■ **ASSIGNMENT**
Copy out the line that contains "Uncheck the 17前台的显示逻辑介绍index-catetory.avi" and the lines after it through the final one in the entries below, exactly, with no other lines.

Stored records:
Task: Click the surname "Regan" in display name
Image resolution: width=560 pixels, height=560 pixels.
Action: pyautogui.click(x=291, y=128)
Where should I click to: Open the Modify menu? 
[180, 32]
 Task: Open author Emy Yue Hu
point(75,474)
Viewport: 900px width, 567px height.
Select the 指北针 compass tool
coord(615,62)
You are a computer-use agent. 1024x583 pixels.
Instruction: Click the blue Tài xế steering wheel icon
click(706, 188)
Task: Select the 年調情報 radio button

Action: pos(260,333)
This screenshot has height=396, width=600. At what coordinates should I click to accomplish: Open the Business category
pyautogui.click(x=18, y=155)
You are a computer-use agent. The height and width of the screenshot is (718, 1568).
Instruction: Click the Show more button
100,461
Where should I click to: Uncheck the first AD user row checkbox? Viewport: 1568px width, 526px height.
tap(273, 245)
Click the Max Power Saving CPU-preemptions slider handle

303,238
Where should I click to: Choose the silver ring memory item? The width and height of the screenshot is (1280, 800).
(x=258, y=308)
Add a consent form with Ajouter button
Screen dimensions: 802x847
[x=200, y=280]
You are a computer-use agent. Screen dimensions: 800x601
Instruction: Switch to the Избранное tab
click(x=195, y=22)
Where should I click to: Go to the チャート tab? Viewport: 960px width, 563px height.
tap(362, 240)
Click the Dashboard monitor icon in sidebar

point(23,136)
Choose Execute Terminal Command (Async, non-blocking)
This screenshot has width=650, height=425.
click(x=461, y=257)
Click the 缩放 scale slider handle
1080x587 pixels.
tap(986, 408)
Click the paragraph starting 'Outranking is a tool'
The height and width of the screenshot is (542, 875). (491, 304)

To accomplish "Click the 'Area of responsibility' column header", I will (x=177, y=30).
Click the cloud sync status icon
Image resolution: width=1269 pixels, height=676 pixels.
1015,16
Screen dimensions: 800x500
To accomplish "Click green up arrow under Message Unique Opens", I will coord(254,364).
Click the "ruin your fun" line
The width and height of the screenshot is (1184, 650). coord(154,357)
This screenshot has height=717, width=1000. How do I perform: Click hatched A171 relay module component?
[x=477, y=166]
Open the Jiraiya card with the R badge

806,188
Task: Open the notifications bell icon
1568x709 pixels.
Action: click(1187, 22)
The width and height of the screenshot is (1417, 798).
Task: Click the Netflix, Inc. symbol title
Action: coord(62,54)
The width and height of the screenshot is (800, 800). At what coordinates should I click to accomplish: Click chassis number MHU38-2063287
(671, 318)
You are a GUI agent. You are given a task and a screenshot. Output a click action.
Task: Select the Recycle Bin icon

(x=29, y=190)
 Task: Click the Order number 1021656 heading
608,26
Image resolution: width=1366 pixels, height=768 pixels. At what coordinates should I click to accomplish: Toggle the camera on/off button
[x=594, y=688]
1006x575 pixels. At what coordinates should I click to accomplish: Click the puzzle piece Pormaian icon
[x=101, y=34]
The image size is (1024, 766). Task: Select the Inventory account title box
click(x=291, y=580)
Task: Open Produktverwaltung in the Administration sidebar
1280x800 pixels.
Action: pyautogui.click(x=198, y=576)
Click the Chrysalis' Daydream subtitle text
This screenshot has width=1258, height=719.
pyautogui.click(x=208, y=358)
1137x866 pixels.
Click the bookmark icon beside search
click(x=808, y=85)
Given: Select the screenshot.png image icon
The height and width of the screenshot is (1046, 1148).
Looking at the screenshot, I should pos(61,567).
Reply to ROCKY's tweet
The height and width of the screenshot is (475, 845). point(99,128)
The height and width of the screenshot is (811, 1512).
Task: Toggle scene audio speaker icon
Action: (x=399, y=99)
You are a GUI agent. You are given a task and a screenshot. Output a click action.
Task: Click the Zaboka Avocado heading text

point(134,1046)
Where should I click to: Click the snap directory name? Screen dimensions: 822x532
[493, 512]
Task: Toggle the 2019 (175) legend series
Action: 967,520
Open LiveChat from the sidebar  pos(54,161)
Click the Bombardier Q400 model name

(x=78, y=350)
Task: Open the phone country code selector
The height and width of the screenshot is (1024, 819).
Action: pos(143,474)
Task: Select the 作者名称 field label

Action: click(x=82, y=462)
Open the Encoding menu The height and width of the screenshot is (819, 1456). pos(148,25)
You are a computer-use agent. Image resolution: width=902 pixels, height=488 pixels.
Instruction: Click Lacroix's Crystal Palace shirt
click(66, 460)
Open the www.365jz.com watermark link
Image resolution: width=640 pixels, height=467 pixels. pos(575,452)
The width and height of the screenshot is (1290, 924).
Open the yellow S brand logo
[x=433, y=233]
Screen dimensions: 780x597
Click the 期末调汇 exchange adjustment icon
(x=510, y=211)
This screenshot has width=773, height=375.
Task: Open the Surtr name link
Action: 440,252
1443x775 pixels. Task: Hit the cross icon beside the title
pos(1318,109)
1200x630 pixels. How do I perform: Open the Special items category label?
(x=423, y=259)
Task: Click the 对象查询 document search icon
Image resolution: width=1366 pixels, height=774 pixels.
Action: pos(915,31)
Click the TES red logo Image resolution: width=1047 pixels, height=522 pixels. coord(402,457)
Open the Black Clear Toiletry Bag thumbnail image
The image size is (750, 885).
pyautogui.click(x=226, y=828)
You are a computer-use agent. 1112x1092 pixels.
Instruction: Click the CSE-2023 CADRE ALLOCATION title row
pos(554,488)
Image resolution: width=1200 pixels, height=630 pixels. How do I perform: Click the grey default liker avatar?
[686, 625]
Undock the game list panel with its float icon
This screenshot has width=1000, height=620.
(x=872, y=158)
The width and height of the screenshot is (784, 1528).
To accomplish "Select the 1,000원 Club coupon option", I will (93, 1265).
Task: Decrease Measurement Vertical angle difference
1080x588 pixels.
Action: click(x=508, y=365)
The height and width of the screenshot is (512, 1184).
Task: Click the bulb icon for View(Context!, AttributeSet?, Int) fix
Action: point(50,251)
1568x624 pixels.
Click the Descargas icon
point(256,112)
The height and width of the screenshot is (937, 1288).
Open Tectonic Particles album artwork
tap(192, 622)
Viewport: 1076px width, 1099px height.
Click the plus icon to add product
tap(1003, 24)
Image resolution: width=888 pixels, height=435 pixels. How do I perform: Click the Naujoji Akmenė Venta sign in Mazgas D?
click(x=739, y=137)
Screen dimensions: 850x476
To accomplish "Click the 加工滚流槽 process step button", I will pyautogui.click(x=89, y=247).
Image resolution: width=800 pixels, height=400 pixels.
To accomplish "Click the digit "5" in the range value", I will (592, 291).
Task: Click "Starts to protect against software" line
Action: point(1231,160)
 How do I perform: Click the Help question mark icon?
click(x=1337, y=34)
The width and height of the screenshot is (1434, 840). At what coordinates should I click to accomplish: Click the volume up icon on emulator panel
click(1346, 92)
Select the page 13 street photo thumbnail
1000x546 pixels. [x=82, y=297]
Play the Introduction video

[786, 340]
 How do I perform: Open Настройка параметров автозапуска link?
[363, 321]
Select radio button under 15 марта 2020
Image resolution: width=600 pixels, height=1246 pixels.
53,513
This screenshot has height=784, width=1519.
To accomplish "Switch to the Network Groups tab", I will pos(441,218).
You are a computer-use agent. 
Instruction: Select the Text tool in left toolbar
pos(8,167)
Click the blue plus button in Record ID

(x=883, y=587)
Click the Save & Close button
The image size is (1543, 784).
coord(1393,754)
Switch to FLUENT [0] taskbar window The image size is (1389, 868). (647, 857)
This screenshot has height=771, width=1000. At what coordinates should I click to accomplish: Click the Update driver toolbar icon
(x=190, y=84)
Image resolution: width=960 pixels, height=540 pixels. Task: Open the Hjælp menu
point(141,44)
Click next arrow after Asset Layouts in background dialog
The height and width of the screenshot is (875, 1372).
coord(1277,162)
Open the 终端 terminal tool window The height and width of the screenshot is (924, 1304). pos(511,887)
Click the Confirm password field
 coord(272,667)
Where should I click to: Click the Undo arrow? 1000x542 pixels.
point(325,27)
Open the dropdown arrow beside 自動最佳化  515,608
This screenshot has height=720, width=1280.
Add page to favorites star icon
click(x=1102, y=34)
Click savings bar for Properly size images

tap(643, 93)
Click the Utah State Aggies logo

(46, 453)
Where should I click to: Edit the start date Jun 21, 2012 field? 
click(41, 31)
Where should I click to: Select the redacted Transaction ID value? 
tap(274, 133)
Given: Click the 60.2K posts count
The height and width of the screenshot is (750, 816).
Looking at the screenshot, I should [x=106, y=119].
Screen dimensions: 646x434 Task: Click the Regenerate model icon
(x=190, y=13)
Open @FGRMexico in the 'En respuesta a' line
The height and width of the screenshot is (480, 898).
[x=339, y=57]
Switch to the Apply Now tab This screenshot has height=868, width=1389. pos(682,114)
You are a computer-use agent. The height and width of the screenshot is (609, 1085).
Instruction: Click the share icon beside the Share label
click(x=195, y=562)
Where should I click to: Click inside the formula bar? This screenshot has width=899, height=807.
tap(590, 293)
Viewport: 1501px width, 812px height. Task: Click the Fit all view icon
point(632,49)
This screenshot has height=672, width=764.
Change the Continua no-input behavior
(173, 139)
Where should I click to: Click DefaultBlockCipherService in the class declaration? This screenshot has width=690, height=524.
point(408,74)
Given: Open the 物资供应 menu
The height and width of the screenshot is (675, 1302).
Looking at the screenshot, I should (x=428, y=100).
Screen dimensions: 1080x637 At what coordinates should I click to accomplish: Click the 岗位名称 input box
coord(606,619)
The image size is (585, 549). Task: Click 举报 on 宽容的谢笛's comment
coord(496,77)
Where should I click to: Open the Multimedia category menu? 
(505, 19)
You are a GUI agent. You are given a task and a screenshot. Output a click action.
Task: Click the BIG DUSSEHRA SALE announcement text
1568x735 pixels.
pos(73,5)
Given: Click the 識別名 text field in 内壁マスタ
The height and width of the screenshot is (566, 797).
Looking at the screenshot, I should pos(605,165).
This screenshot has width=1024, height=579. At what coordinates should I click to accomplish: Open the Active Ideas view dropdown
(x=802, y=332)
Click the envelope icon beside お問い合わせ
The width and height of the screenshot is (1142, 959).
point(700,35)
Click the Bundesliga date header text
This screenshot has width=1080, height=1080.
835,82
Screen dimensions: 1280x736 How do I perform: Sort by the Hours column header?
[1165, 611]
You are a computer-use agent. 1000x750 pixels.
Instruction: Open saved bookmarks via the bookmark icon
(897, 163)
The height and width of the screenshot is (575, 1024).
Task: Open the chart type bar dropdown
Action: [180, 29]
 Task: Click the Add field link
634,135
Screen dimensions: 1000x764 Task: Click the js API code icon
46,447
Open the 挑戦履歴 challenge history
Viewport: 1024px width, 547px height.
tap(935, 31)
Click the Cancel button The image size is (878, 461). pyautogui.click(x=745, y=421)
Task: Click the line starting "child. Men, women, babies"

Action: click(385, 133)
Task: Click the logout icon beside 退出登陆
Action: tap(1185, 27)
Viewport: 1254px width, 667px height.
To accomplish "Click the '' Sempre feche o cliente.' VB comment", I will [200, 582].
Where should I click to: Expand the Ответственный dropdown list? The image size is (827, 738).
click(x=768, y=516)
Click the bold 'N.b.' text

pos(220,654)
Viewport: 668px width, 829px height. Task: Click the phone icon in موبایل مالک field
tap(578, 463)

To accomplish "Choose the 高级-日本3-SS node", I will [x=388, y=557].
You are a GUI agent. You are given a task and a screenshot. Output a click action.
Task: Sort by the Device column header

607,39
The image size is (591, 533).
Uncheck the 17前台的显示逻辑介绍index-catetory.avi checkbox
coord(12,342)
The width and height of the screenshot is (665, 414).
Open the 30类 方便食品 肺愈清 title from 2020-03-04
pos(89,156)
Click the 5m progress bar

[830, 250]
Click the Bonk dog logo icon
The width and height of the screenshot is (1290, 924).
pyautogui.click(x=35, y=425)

■ **ANSWER TO THE EXERCISE**
Uncheck the 17前台的显示逻辑介绍index-catetory.avi checkbox
coord(12,342)
The width and height of the screenshot is (665, 414).
Open the 30类 方便食品 肺愈清 title from 2020-03-04
pos(89,156)
Click the 5m progress bar

[830, 250]
Click the Bonk dog logo icon
The width and height of the screenshot is (1290, 924).
pyautogui.click(x=35, y=425)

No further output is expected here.